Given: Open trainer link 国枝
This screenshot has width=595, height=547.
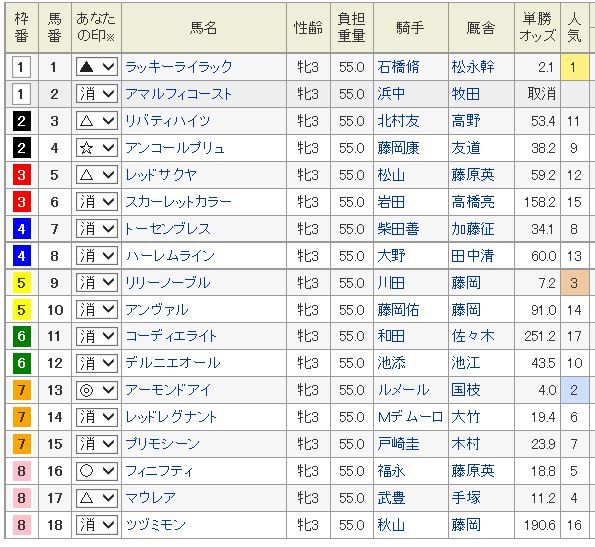Looking at the screenshot, I should [x=466, y=390].
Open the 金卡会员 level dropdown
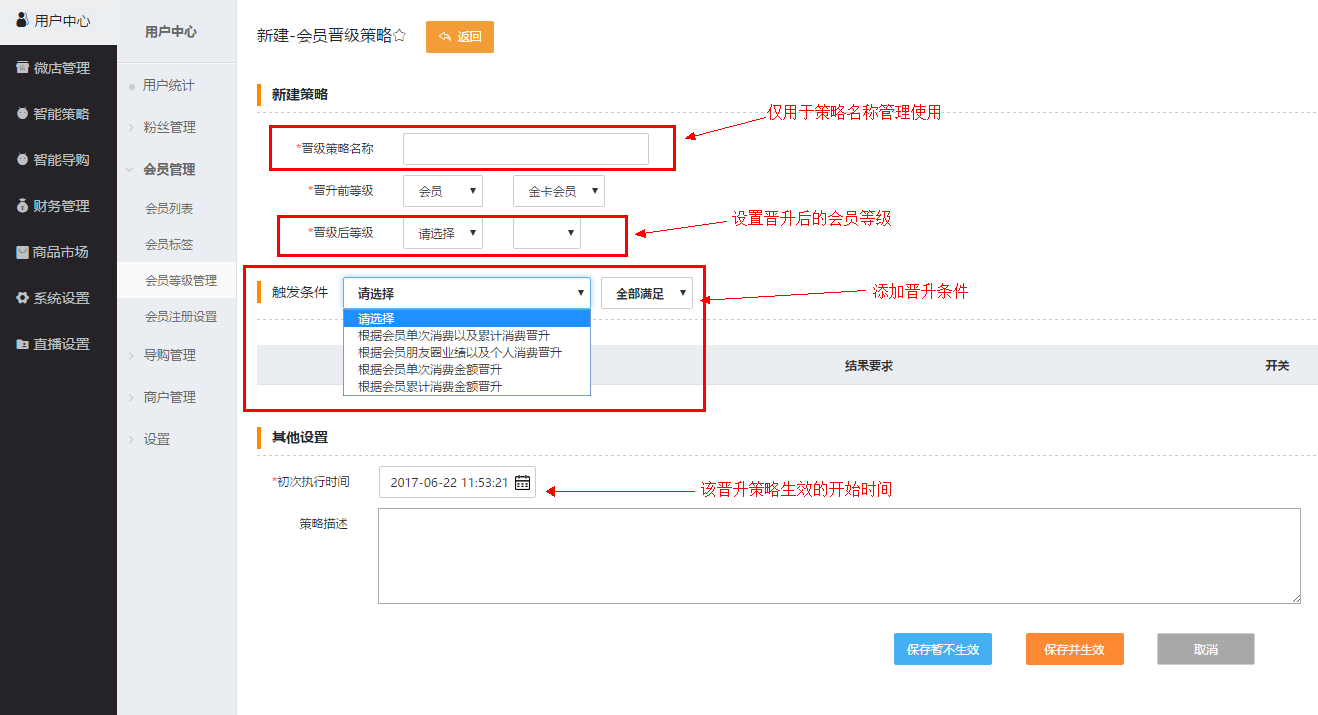Image resolution: width=1318 pixels, height=715 pixels. point(558,191)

════════════════

### Given request
Lay out the records above as a two-column CSV with the headers "instruction" and "location", one row per record. Put each record's text and its answer in one quoted field apiece, turn line breaks into spaces, and leave the pictures out.

### Written solution
instruction,location
"Given: Open trainer link 国枝 This screenshot has width=595, height=547.","Looking at the screenshot, I should [x=466, y=390]."
"Open the 金卡会员 level dropdown","Image resolution: width=1318 pixels, height=715 pixels. point(558,191)"